Is your mind full of thoughts all the time even when at night when you’re about to sleep? Do you have plenty of sleepless nights and wake up in the morning feeling tired as a result of your chaotic mind? When you try to meditate do you find it hard to focus because of the random thoughts that keep invading your mind? You can pacify your mind through mindfulness meditation.
Mindfulness meditation is effective in taming an agitated mind because it helps you identify the cause of your mental agitation and it eliminates or reduces it as much as possible. There are many mindfulness meditation techniques you can practice. Choose the right one – based on your lifestyle and temperament – and experience silence and stillness.
For beginners, meditate every other day for short periods of time, as brief as 10-15 minutes. Sit with your eyes closed in a quiet corner where you won’t be bombarded with any kind of distraction. Pay attention to your breathing as air enters through your nose and as it leaves your mouth. Count your breaths from one to five and start again. Don’t count aloud.

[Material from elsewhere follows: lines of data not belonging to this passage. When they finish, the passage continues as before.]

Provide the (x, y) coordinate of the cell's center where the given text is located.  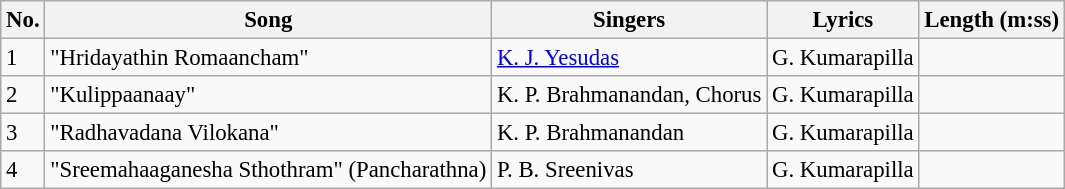
P. B. Sreenivas (630, 170)
Singers (630, 20)
K. P. Brahmanandan (630, 133)
"Sreemahaaganesha Sthothram" (Pancharathna) (268, 170)
"Kulippaanaay" (268, 95)
K. J. Yesudas (630, 58)
Length (m:ss) (992, 20)
"Hridayathin Romaancham" (268, 58)
"Radhavadana Vilokana" (268, 133)
2 (23, 95)
3 (23, 133)
Lyrics (843, 20)
4 (23, 170)
No. (23, 20)
1 (23, 58)
Song (268, 20)
K. P. Brahmanandan, Chorus (630, 95)
For the text-containing cell, return its midpoint in (X, Y) coordinate format. 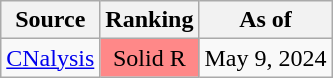
Ranking (150, 20)
CNalysis (50, 58)
Source (50, 20)
May 9, 2024 (266, 58)
As of (266, 20)
Solid R (150, 58)
Find where the given text appears and provide that cell's center as (x, y) coordinate. 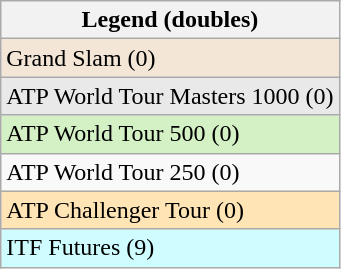
ATP Challenger Tour (0) (170, 210)
Legend (doubles) (170, 20)
ATP World Tour Masters 1000 (0) (170, 96)
ATP World Tour 500 (0) (170, 134)
ITF Futures (9) (170, 248)
Grand Slam (0) (170, 58)
ATP World Tour 250 (0) (170, 172)
Find where the given text appears and provide that cell's center as (X, Y) coordinate. 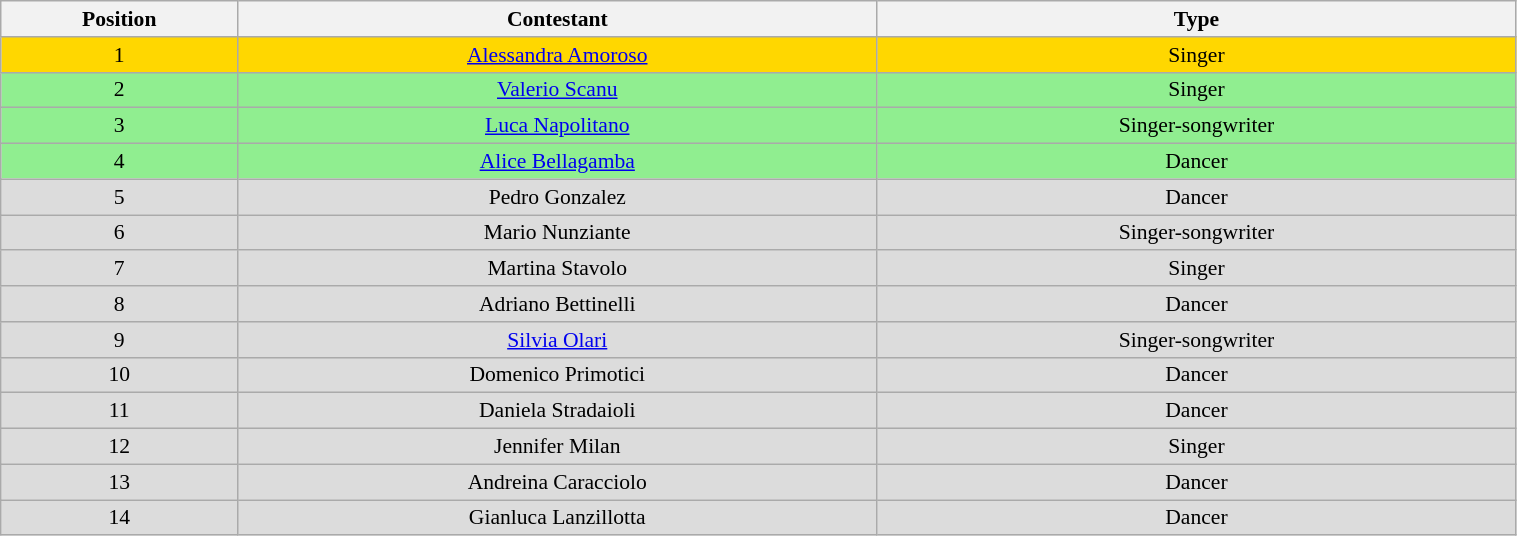
Daniela Stradaioli (558, 411)
10 (120, 375)
Type (1196, 19)
Luca Napolitano (558, 126)
Pedro Gonzalez (558, 197)
Valerio Scanu (558, 90)
Alessandra Amoroso (558, 55)
5 (120, 197)
Contestant (558, 19)
6 (120, 233)
8 (120, 304)
13 (120, 482)
4 (120, 162)
14 (120, 518)
3 (120, 126)
Gianluca Lanzillotta (558, 518)
Domenico Primotici (558, 375)
Jennifer Milan (558, 447)
11 (120, 411)
Adriano Bettinelli (558, 304)
1 (120, 55)
Position (120, 19)
Andreina Caracciolo (558, 482)
9 (120, 340)
12 (120, 447)
Silvia Olari (558, 340)
Martina Stavolo (558, 269)
Mario Nunziante (558, 233)
2 (120, 90)
Alice Bellagamba (558, 162)
7 (120, 269)
Detect which cell encompasses the target text, then output its [x, y] center coordinate. 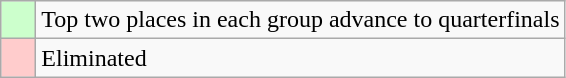
Top two places in each group advance to quarterfinals [300, 20]
Eliminated [300, 58]
Identify which cell holds the provided text, then report its (x, y) central coordinate. 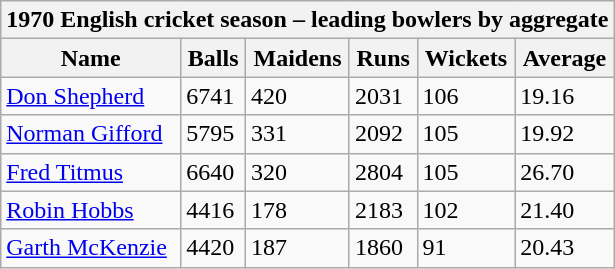
2031 (383, 96)
1970 English cricket season – leading bowlers by aggregate (308, 20)
6741 (214, 96)
Name (91, 58)
Runs (383, 58)
Maidens (298, 58)
19.16 (564, 96)
Balls (214, 58)
5795 (214, 134)
Average (564, 58)
Wickets (466, 58)
20.43 (564, 248)
106 (466, 96)
187 (298, 248)
Norman Gifford (91, 134)
4416 (214, 210)
Robin Hobbs (91, 210)
26.70 (564, 172)
2804 (383, 172)
4420 (214, 248)
21.40 (564, 210)
Garth McKenzie (91, 248)
178 (298, 210)
2183 (383, 210)
331 (298, 134)
102 (466, 210)
320 (298, 172)
6640 (214, 172)
1860 (383, 248)
420 (298, 96)
2092 (383, 134)
19.92 (564, 134)
Fred Titmus (91, 172)
Don Shepherd (91, 96)
91 (466, 248)
Detect which cell encompasses the target text, then output its (X, Y) center coordinate. 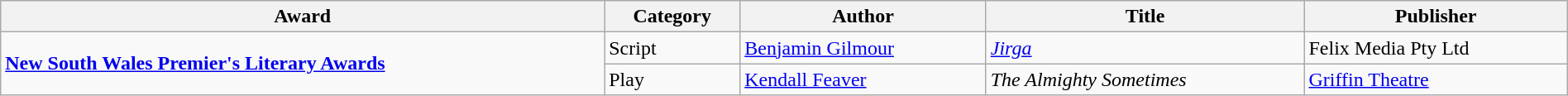
Griffin Theatre (1436, 79)
Script (672, 48)
Award (303, 17)
Benjamin Gilmour (863, 48)
Jirga (1145, 48)
The Almighty Sometimes (1145, 79)
Felix Media Pty Ltd (1436, 48)
Kendall Feaver (863, 79)
Play (672, 79)
Category (672, 17)
Author (863, 17)
Publisher (1436, 17)
Title (1145, 17)
New South Wales Premier's Literary Awards (303, 64)
Provide the (X, Y) coordinate of the cell's center where the given text is located.  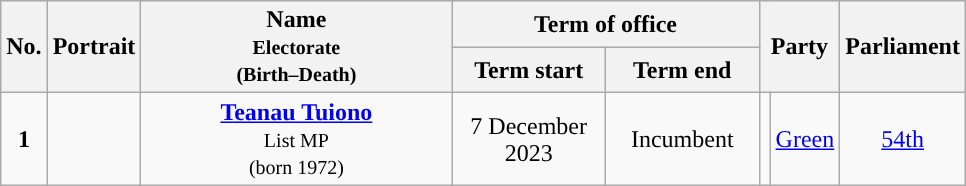
Green (805, 139)
Teanau TuionoList MP(born 1972) (296, 139)
Incumbent (682, 139)
Term of office (606, 24)
Term end (682, 70)
7 December2023 (529, 139)
1 (24, 139)
54th (903, 139)
Party (800, 47)
Portrait (94, 47)
Term start (529, 70)
NameElectorate(Birth–Death) (296, 47)
No. (24, 47)
Parliament (903, 47)
Output the [x, y] coordinate of the center of the cell containing the given text.  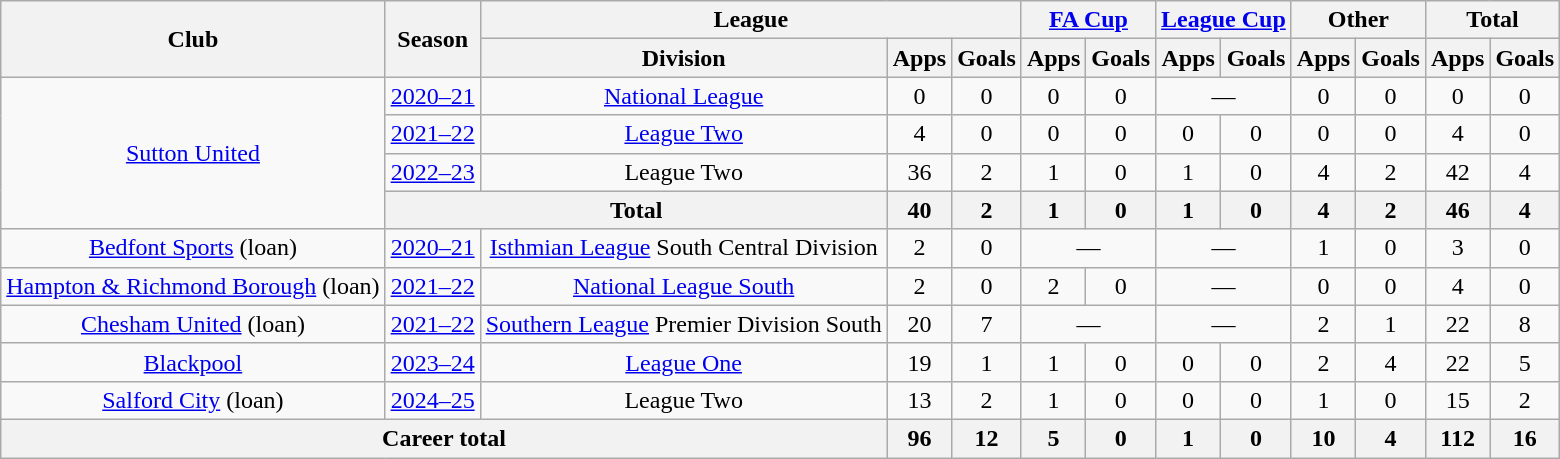
National League South [684, 286]
Club [193, 39]
40 [919, 210]
2023–24 [432, 362]
19 [919, 362]
8 [1525, 324]
Hampton & Richmond Borough (loan) [193, 286]
42 [1457, 172]
Sutton United [193, 153]
20 [919, 324]
10 [1323, 438]
12 [987, 438]
Blackpool [193, 362]
National League [684, 96]
7 [987, 324]
League One [684, 362]
Other [1358, 20]
FA Cup [1088, 20]
2022–23 [432, 172]
3 [1457, 248]
36 [919, 172]
Division [684, 58]
112 [1457, 438]
Chesham United (loan) [193, 324]
15 [1457, 400]
Isthmian League South Central Division [684, 248]
Season [432, 39]
Career total [444, 438]
2024–25 [432, 400]
Bedfont Sports (loan) [193, 248]
League Cup [1224, 20]
13 [919, 400]
Southern League Premier Division South [684, 324]
96 [919, 438]
League [750, 20]
46 [1457, 210]
Salford City (loan) [193, 400]
16 [1525, 438]
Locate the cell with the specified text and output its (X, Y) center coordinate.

Your mind will naturally wander off. If this happens, don’t worry. Just get back to focusing on your breath and counting it. Counting is necessary as it will help you pay attention and to keep connected to the present moment. Notice that your mind is quieter after a few minutes of meditating.
Mindful breathing can be easily done any time of the day, wherever you are. Drop whatever you are doing and start with three-five mindful breaths. Close your eyes and feel the air going in and out of your nose and passing through your chest and stomach. You can put your hands on your stomach and focus on the rise and fall motion as you breathe. Just let your breath flow at its normal depth and speed. Accept your breathing as it is. It may slowly deepen or slow down; it doesn’t matter, just go with the flow. If your mind is running a mile a minute, mindful breathing meditation can easily stop it and give you peace of mind.
You can practice the mindful walking technique at any time you need to walk somewhere – walking back to your car from the supermarket can be an opportunity to practice walking meditation. Walked at a relaxed, normal pace. Focus on what you are feeling inside your body as you walk. If you find your mind wandering to the sights along the way, this is normal. Just bring your focus back to what is happening to you internally. The idea is to pay attention to the physical experience of walking – from alternating between your left foot and right foot to the motion of your arms and hips as you walk. Mindful walking slows down your thoughts and calms your frantic mind.